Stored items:
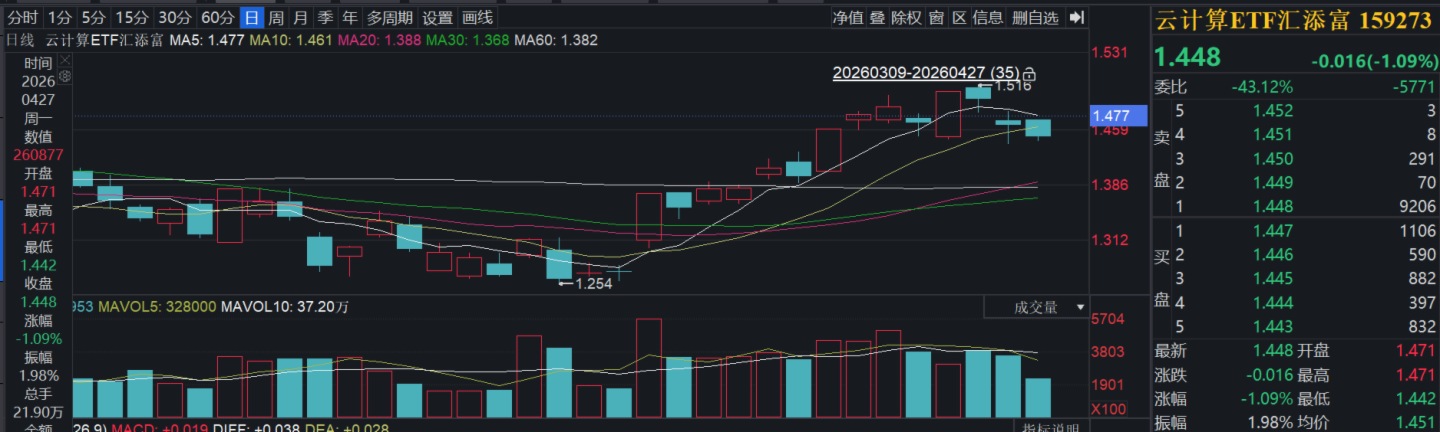
Task: Click the blue 1.477 price axis marker
Action: [x=1111, y=116]
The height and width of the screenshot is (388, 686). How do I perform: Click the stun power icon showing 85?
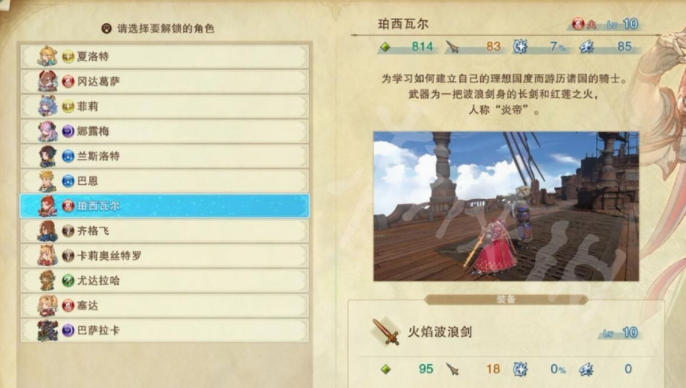click(587, 47)

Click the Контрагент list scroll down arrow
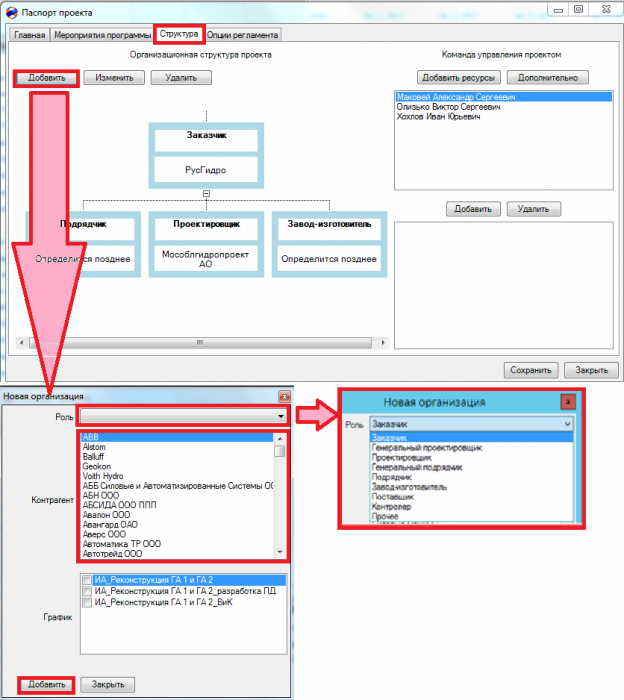[280, 552]
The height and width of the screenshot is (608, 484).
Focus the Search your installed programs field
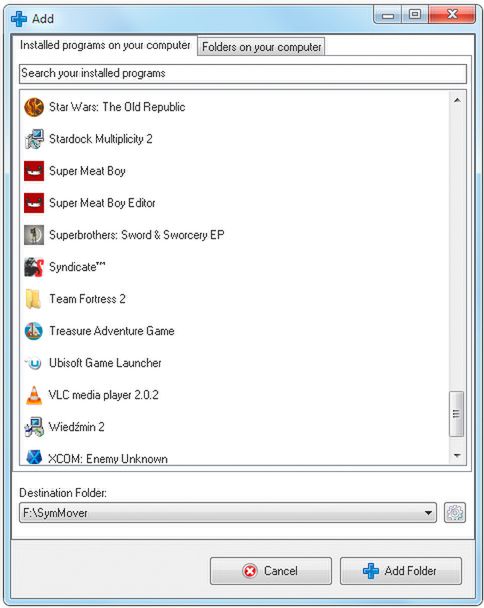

* WHAT YOU NEED TO DO: Nothing is needed beyond an exact transcription of the lines from the one containing "The height and width of the screenshot is (388, 686)." to the end of the entries above, with the pictures omitted.

* RESULT OF THIS EXERCISE:
The height and width of the screenshot is (388, 686). How do I perform: Click the stun power icon showing 85?
click(587, 47)

Click the Контрагент list scroll down arrow
[280, 552]
The height and width of the screenshot is (608, 484).
Focus the Search your installed programs field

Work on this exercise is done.